Section 58-21A-4(B).
{13} The Romeros argue that substantial evidence does not support the district court’s
findings that the loan they received provided a “reasonable, tangible net benefit” to them,
as that term is used in Section 58-21A-4(B). In particular, they challenge the following
findings of fact and conclusions of law entered by the district court:
62. [The Bank] did not violate the [HLPA], [UPA], Regulation Z,
or the Real Estate Settlement Procedures Act in the extension and servicing
of the [Romeros’] loan.
....
64. The subject loan resulted in the payoff of several of the
Romeros’ debts, and a $31,164.82 cash payment to the Romeros. The subject
loan provided a reasonable, net tangible benefit to the Romeros.
....
H. [The Bank] did not engage in “flipping” as set forth in . . .

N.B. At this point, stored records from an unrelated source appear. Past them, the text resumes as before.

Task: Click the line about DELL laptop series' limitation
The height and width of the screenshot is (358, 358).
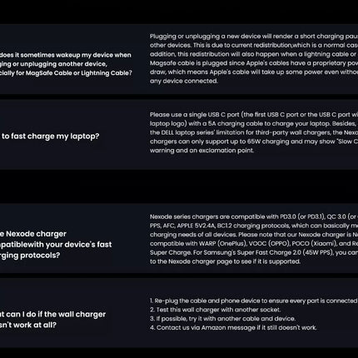Action: click(254, 132)
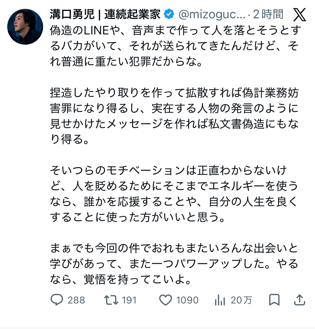Like the post with the heart icon
The image size is (315, 329).
pyautogui.click(x=166, y=300)
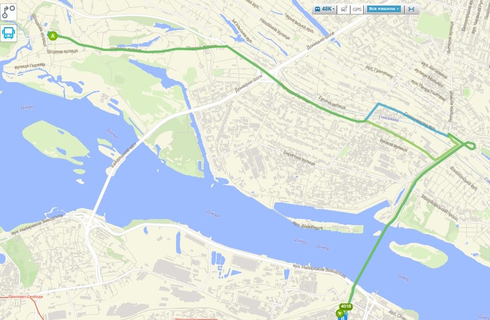Click the small arrow next to 48K
Screen dimensions: 490x320
point(334,9)
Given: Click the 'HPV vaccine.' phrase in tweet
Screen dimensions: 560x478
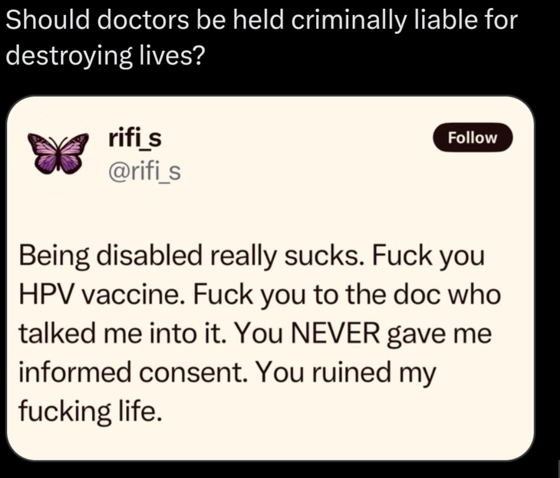Looking at the screenshot, I should coord(102,295).
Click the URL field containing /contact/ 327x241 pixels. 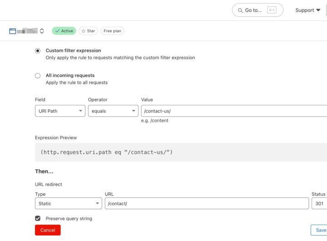[207, 203]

[S]ection 58-21A-4(B) . . . as the subject loan resulted in a reasonable, net
tangible benefit to the [Romeros].
I. [The Bank] did not violate the [UPA.]
{14} The Romeros’ argument is not entirely clear. They do not challenge the district
court’s reasoning that the payoff of several of the Romeros’ debts and a $31,164.82 cash
payment to the Romeros constituted a reasonable, tangible net benefit. Instead, they argue
that the new loan did not confer upon them a reasonable, tangible net benefit because the
loan was made with “no regard to the ability of the Romeros’ to repay” and because the loan
“clearly stripped [them] of their entire equity.” The Romeros go on to say that “[i]f [Equity
One] had asked for tax returns, [Equity One] would certainly have realized that Mr. Romero
had clearly misunderstood what the question was asking for when they asked for his gross
monthly income.” We begin with a review of the district court’s findings and then turn to
the Romeros’ argument.
5
{15} The HLPA does not specify under what circumstances a “reasonable, tangible net
benefit” will be considered to exist. Here, the district court took several factors into
consideration in making that determination. The court began by noting that the Romeros
wanted to refinance their prior mortgage, reducing the equity in their property in order to pay
off other debts. The Romeros’ prior mortgage was in default at the time they signed the new
loan, leaving their home subject to foreclosure proceedings by New Century. In addition,
the Romeros were in debt and needed funds to revitalize their music and clothing store in
Espanola. In evaluating whether there was a reasonable, tangible net benefit to the Romeros,
the district court took into consideration those aspects of the 2006 loan that it found were not
beneficial to the Romeros, including the fact that their new loan had a higher monthly
payment, it required payment of costs and fees for the refinance, and the overall term of the
loan was extended. The district court nevertheless concluded that the Romeros received a
reasonable, tangible net benefit. It specifically found that the Romeros received a minor
benefit insofar as a lower rate was extended on the loan for an additional year, there was a
slightly lower cap on the interest rate, and the Romeros had signed a form acknowledging
they had received a reasonable, tangible net benefit. Of greater significance to the district
court, however, was the fact that with the new loan, the Romeros were able to pay off about
$9,000 in other debts, and they received a cash payment in excess of $30,000 as a result of
the transaction. Thus, the district court concluded that under these circumstances, “the
subject loan resulted in a reasonable, net tangible benefit to the [Romeros].” We are
persuaded that these findings—in particular, the cash out of over $40,000—support the
district court’s determination that, considering all of the circumstances, the Romeros
received a reasonable, tangible net benefit from the 2006 loan.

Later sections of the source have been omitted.